Back then, there was great anticipation that the Olympic Games would include for Paris 2024 a mixed doubles offshore event that she would pair for with Dún Laoghaire’s Kenny Rumball.
Then, along with the news that the much anticipated event wouldn’t in fact proceed, the Covid pandemic broke out and she became pregnant.
“Outside my family, I had a very small subset of people I could ask but Sam Davies [a highly successful British transoceanic sailor] had all the knowledge of what is possible when pregnant.”
As the pandemic abated, Mulloy led an all-female expeditionary voyage from Iceland to Greenland for a Channel 4 documentary and while five-months pregnant with child number two.
“Covid made it massively complex but it made me realise that I could do more than racing – there was adventure too,” she said this week.

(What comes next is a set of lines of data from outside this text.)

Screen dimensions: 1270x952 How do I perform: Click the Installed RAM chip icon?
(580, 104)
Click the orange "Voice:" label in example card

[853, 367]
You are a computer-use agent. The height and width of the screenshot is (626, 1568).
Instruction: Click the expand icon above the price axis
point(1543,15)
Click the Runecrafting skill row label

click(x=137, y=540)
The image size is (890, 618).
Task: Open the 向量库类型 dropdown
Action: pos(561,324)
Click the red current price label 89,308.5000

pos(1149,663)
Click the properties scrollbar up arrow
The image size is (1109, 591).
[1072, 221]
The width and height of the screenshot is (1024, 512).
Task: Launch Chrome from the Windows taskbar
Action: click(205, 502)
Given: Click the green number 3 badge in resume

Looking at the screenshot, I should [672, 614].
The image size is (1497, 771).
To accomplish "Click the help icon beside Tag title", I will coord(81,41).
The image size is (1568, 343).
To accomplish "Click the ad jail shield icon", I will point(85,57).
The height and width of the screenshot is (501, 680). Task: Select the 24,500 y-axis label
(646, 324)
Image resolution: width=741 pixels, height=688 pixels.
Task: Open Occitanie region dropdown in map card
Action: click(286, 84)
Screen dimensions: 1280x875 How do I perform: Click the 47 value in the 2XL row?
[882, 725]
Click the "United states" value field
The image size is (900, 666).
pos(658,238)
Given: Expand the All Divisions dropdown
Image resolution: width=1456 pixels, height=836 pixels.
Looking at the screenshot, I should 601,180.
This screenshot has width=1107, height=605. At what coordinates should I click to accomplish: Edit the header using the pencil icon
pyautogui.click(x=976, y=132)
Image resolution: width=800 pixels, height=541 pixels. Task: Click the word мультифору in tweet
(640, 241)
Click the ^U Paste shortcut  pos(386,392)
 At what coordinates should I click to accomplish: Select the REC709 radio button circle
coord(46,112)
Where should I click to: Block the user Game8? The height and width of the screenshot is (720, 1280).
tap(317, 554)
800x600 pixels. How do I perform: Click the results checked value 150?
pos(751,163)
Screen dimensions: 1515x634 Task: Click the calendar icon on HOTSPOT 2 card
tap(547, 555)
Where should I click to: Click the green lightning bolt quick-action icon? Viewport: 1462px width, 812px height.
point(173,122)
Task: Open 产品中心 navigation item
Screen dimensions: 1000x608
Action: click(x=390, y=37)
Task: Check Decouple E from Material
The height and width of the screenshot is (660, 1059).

Shortly after this, now eight months pregnant, Barrier phoned her and said: “I want to do a Jules Verne Trophy attempt with an all-female crew – are you in?” Mulloy simply replied “yes” thinking it was a long-term ambition but then just a few months later Barrier was back with the news of their first major sponsor and a plan to begin preparations for the 2025 attempt.
The actual Jules Verne boat secured for The Famous Project is the current record holder that sailed as IDEC Sport under Francis Joyon and was formerly Banque Populaire. The record to beat is 40 days, 23 hours, 30 minutes and 30 seconds, considerably faster the than the 80-days time set in 1993.
A previous record-breaker was the late adventurer Steve Fossett, with Irish sailors Damian Foxall and Justin Slattery on board, but the trophy wasn’t awarded due to a dispute over the entry fees.
Barrier’s team have secured a smaller MOD70 trimaran to start training on before building up to the larger 30-metre Ultim which also requires considerable upgrade work. The team will undertake various races and shorter-distance record attempts in the build-up to the Jules Verne itself.
Greystones sailor Pamela Lee, another accomplished offshore sailor is also listed as a “preparateur” for the project but is also considered potential crew for the final line-up in two years’ time.
“A central tenet of the project is equality and education for women in the sport [of sailing] and that includes pay parity,” said Mulloy who sees a growing cohort of women sailing ably alongside the more established male professionals that dominate the leading big-boat events.